Saved data entries:
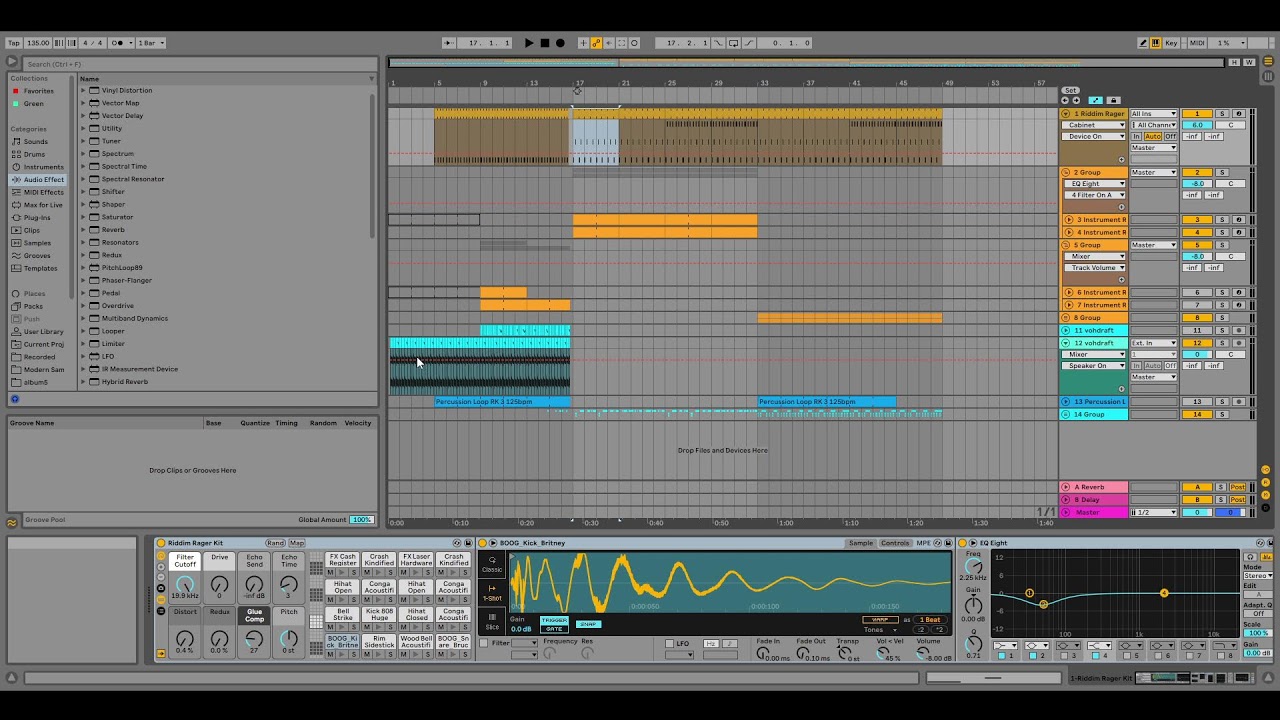This screenshot has height=720, width=1280.
Task: Click the Stop button in the transport
Action: pyautogui.click(x=544, y=43)
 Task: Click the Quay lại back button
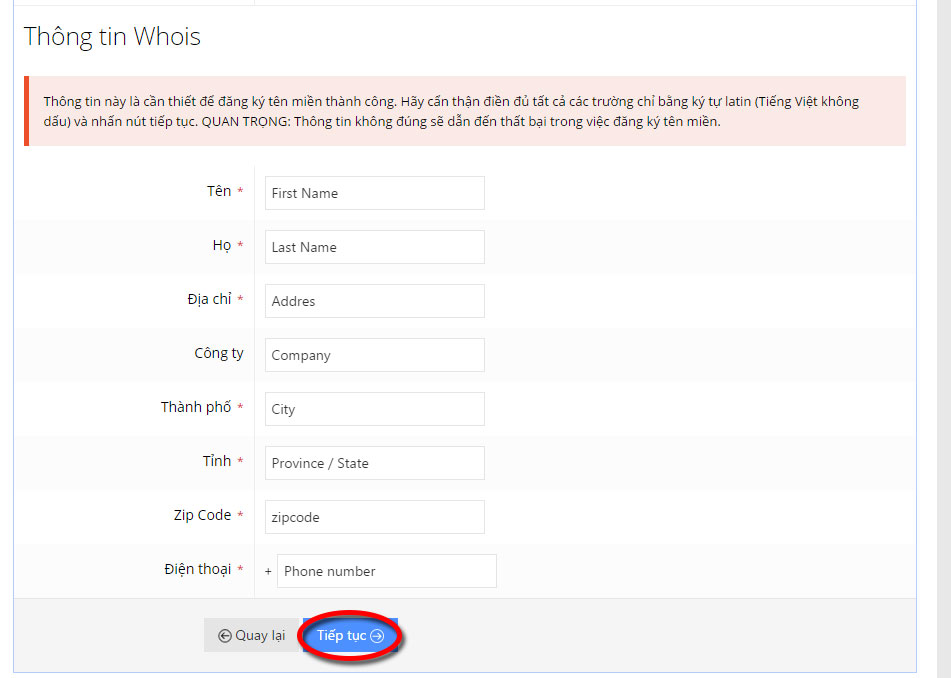(252, 635)
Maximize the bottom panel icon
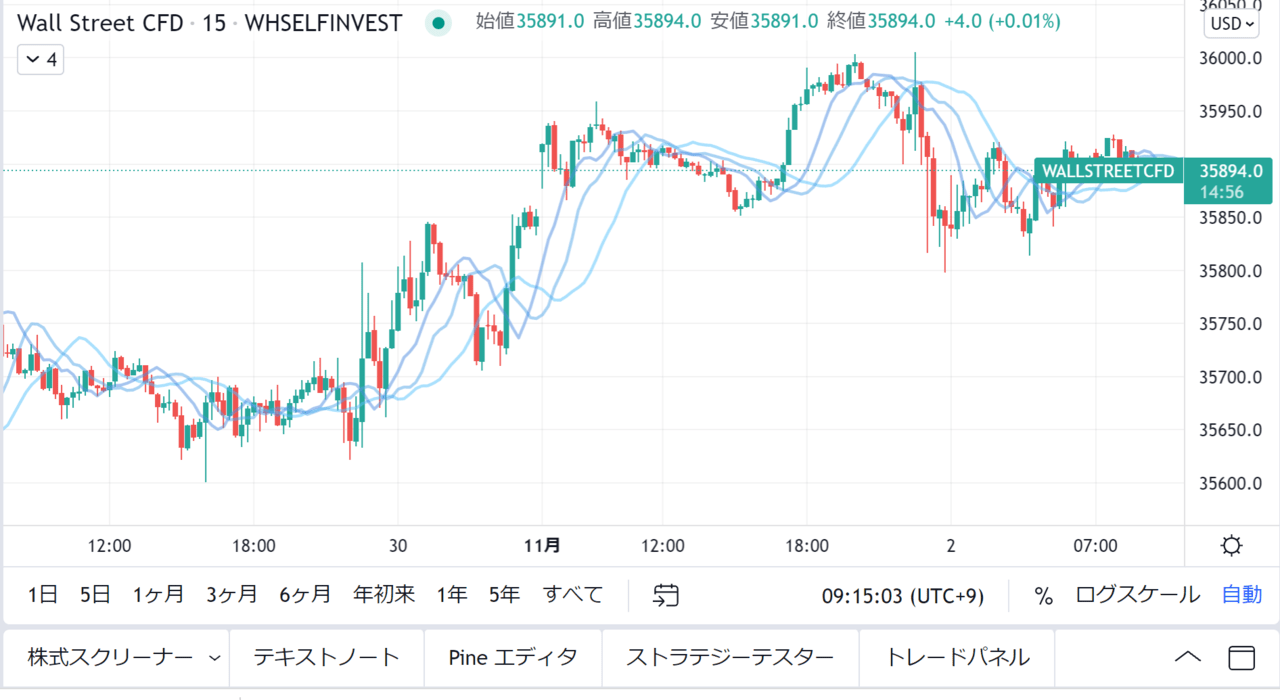 (x=1241, y=657)

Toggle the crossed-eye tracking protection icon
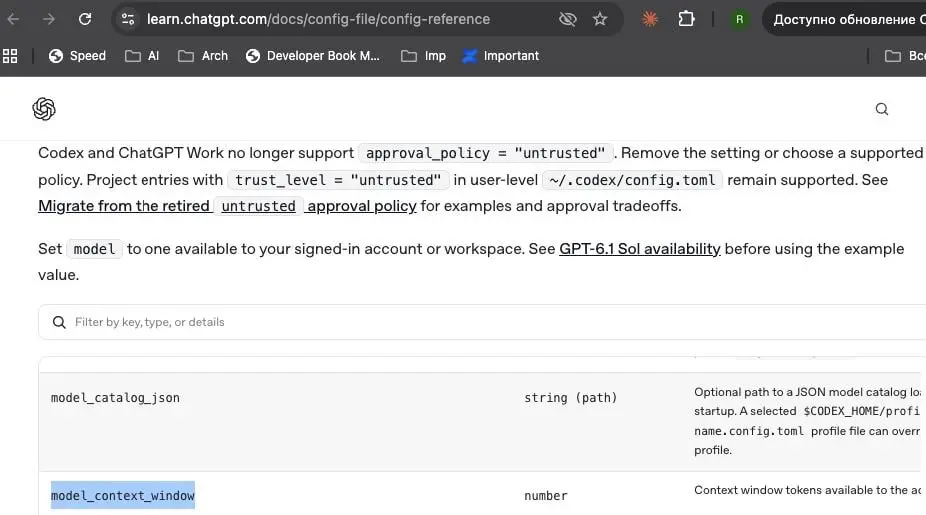(x=568, y=19)
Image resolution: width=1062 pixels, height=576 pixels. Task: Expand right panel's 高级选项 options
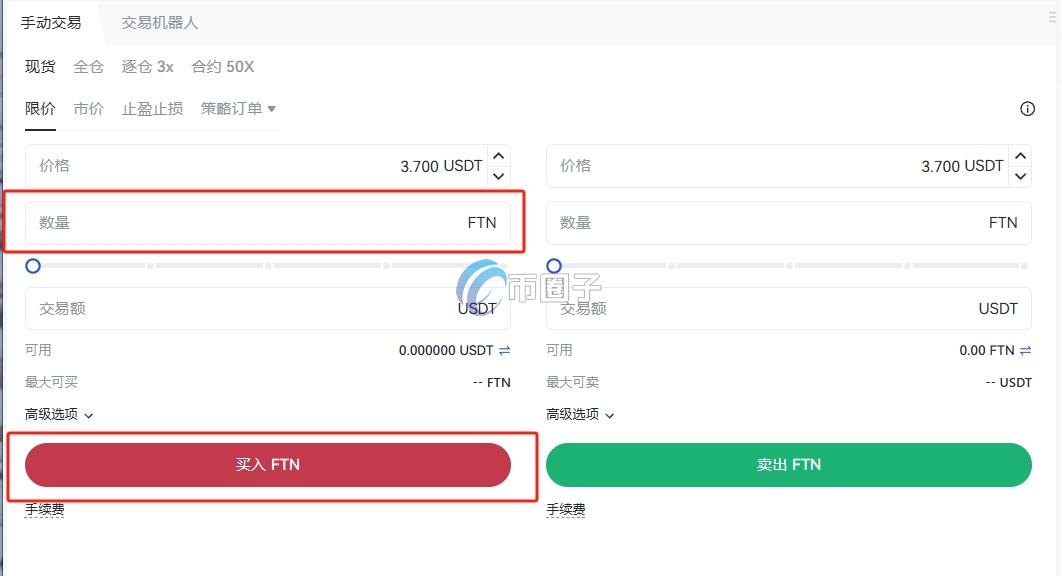click(x=578, y=414)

_What the task asks_. Excluding all pictures, output exactly the lines from the line containing "Toggle the crossed-eye" through the last line of the entries above.

_Your response_.
Toggle the crossed-eye tracking protection icon
(x=568, y=19)
Image resolution: width=1062 pixels, height=576 pixels. Task: Expand right panel's 高级选项 options
click(x=578, y=414)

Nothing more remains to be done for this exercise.